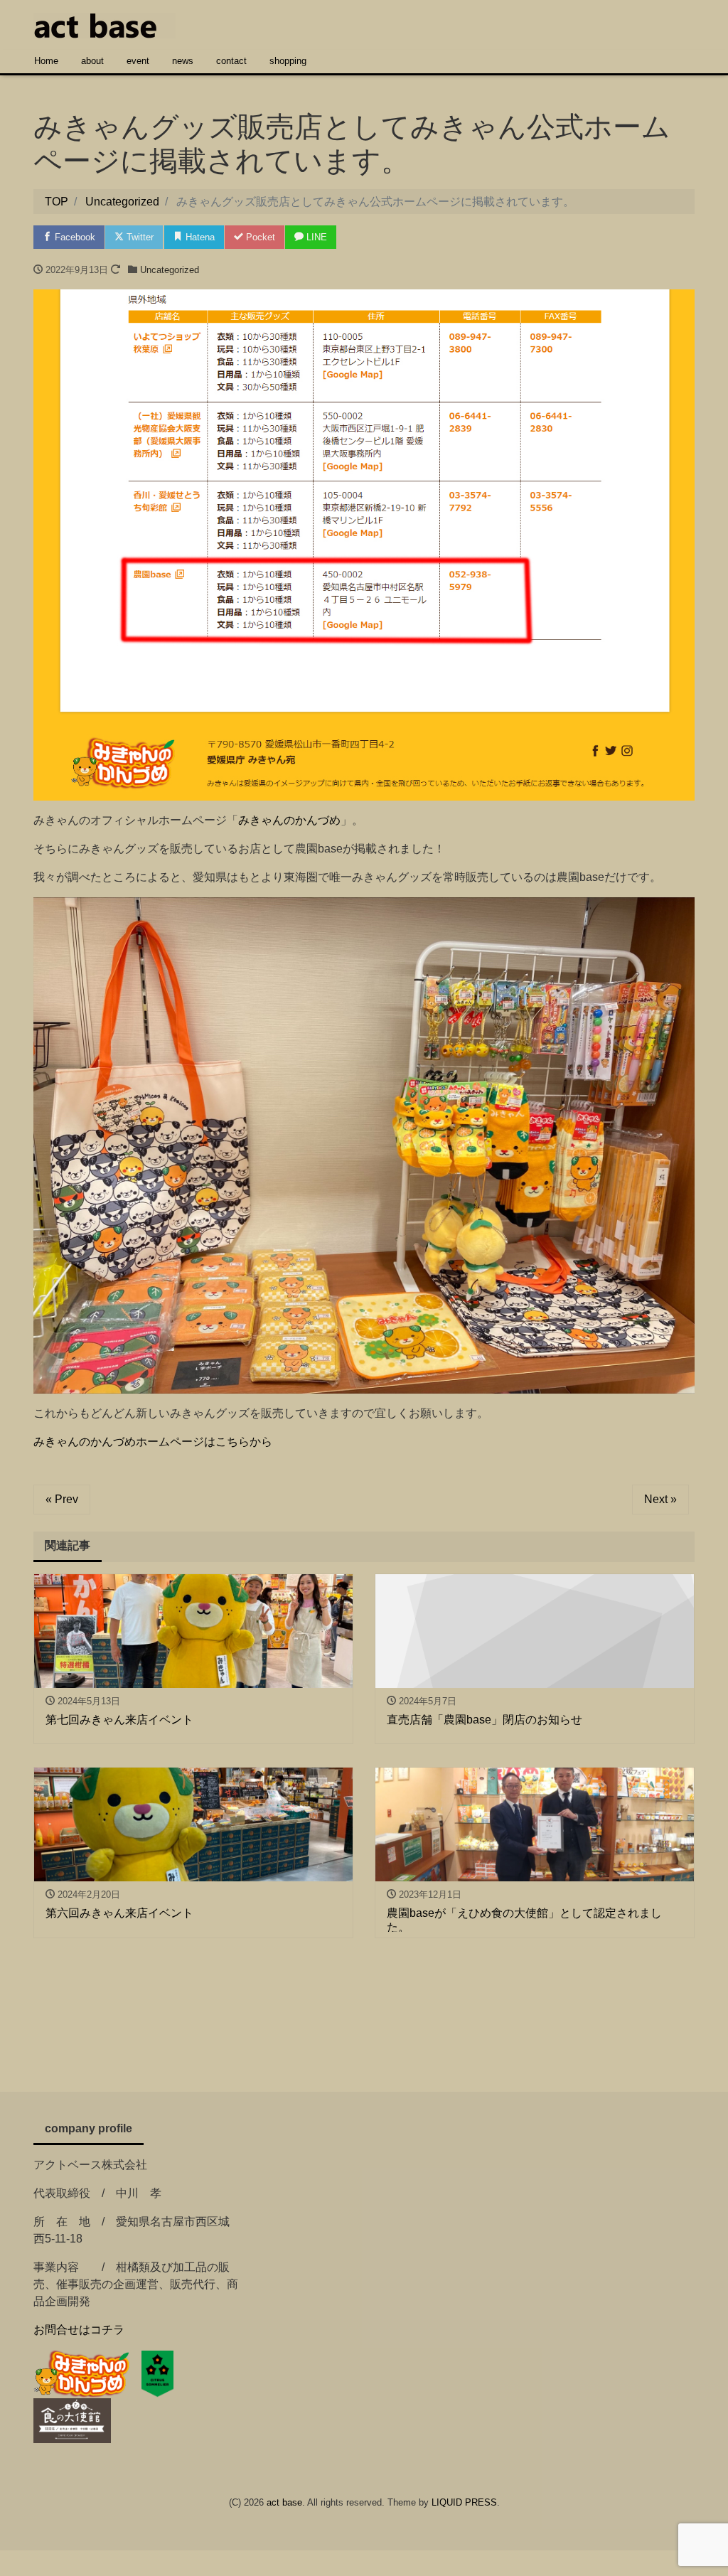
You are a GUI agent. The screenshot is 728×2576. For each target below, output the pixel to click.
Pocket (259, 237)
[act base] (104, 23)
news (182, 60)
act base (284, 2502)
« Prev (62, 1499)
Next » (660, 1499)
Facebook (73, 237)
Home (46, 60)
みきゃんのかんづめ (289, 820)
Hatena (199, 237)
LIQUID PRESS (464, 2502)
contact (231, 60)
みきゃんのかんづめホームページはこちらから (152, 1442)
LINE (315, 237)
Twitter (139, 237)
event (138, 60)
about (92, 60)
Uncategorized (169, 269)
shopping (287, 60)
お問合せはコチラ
______________________________
● **EXERCISE OBJECTIVE**: Exactly retype each record above, dropping images.

● **YOUR RESPONSE**:
You are a GUI agent. The screenshot is 728×2576. For each target below, output the pixel to click.
Pocket (259, 237)
[act base] (104, 23)
news (182, 60)
act base (284, 2502)
« Prev (62, 1499)
Next » (660, 1499)
Facebook (73, 237)
Home (46, 60)
みきゃんのかんづめ (289, 820)
Hatena (199, 237)
LIQUID PRESS (464, 2502)
contact (231, 60)
みきゃんのかんづめホームページはこちらから (152, 1442)
LINE (315, 237)
Twitter (139, 237)
event (138, 60)
about (92, 60)
Uncategorized (169, 269)
shopping (287, 60)
お問合せはコチラ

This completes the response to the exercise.